▶ _Data to examine_
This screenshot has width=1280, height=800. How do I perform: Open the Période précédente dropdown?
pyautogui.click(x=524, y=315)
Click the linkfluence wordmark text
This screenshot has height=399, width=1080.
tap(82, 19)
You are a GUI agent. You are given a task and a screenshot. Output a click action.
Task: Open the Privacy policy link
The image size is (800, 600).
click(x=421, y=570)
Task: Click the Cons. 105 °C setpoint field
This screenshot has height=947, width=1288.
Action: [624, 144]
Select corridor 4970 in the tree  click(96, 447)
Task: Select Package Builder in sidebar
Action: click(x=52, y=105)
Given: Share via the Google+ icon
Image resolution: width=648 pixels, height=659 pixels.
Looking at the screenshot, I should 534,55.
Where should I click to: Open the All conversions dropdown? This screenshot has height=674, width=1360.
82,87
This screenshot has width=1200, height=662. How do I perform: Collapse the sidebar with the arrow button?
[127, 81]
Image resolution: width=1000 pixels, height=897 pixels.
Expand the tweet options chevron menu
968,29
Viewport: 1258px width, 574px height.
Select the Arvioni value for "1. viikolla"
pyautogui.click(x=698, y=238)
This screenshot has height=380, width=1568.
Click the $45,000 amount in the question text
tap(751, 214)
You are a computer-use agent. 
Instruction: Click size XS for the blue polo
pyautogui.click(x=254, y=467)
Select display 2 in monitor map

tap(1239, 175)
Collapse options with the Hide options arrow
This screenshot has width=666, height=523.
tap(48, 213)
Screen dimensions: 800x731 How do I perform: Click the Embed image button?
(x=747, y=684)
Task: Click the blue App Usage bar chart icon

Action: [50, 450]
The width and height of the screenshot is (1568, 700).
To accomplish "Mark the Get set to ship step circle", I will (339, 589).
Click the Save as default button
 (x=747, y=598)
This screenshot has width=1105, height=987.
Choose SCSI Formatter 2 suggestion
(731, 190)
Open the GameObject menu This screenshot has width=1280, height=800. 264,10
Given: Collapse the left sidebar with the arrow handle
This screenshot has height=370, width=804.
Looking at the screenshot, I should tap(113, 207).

▶ _What needs to be done_
Give the count of lines above that include the word "agent", stating no other information.

▶ _Solution below_
2